Greenpeace says that it has uncovered evidence of a potential preparation for ‘asset stripping’ of the UK-based Green Investment Bank and has called on the UK government to back out of the sale, for which the signing is due in late January. Concern about the deal has already been expressed by former ministers Greg Barker and Vince Cable, and by business figures such as Richard Branson. Macquarie is the preferred bidder, despite its track record of ‘asset stripping’ activity linked to other UK infrastructure acquisitions. According to Greenpeace Macquarie is known for buying up British companies, running down their capital base and loading the companies with large debts, while extracting dividends and engaging in large scale tax avoidance.
An investigation by Greenpeace and think tank E3G has uncovered a process within the GIB establishing corporate structures commonly used in preparations for asset-stripping, ahead of its purchase by Australian bank Macquarie from the UK government for an estimated £2bn.

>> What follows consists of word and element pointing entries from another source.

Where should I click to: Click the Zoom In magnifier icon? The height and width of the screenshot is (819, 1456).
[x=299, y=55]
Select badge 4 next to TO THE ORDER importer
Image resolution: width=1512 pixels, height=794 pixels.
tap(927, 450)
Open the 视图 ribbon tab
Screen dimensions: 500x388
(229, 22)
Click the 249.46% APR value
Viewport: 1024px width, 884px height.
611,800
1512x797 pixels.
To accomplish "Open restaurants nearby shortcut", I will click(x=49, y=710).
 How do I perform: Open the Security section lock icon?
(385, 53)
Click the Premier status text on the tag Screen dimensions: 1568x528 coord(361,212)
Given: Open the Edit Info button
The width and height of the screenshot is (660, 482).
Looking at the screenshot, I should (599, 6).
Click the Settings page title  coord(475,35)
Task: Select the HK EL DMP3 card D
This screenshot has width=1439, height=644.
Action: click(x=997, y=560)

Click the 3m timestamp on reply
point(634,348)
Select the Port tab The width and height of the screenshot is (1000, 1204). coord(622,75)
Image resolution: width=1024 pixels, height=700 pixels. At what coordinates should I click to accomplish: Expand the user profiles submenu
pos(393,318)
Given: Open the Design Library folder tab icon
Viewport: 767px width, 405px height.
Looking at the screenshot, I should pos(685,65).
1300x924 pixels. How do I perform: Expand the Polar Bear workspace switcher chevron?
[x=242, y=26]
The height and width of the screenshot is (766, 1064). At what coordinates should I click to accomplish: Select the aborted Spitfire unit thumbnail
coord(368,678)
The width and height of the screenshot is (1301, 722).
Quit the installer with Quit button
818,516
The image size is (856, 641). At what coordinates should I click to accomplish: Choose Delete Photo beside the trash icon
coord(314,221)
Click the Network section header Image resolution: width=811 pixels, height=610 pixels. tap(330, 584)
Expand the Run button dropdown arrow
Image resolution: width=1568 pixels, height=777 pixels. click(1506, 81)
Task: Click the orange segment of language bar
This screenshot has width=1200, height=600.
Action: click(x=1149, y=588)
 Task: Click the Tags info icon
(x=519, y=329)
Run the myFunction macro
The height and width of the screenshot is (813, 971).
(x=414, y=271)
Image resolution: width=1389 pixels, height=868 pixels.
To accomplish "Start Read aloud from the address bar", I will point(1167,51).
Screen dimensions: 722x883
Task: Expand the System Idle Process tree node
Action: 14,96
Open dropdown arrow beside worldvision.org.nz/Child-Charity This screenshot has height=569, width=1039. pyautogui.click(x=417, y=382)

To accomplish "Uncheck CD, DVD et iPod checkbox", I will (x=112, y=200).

Between 22 November and 1 December 2016, 10 new companies – corresponding to the GIB’s largest assets – were incorporated and registered to GIB’s London offices. This sudden proliferation of companies is uncharacteristic of the GIB, which has to date had a simple, stable and transparent structure. The establishment of holding companies, and multiple corporate layers, is often synonymous with practices such as leveraging excessive debt, asset stripping and financial engineering, including tax avoidance measures. A separate investigation by the Sunday Times concluded that over an eight-year period Macquarie and its investment partners paid only £1.8m in tax, despite banking £2.2bn in dividends and interest payments on its then four biggest British assets. This is equivalent to a tax rate of 0.01 percent.
Sepi Golzari-Munro, head of the UK Programme at E3G, said: “These findings make it incumbent on the government to stop and seriously question whether this sale is in line with its new, post-Osborne priorities – there are better alternatives which could instead promise productive investment in the UK economy and protection for the taxpayer.”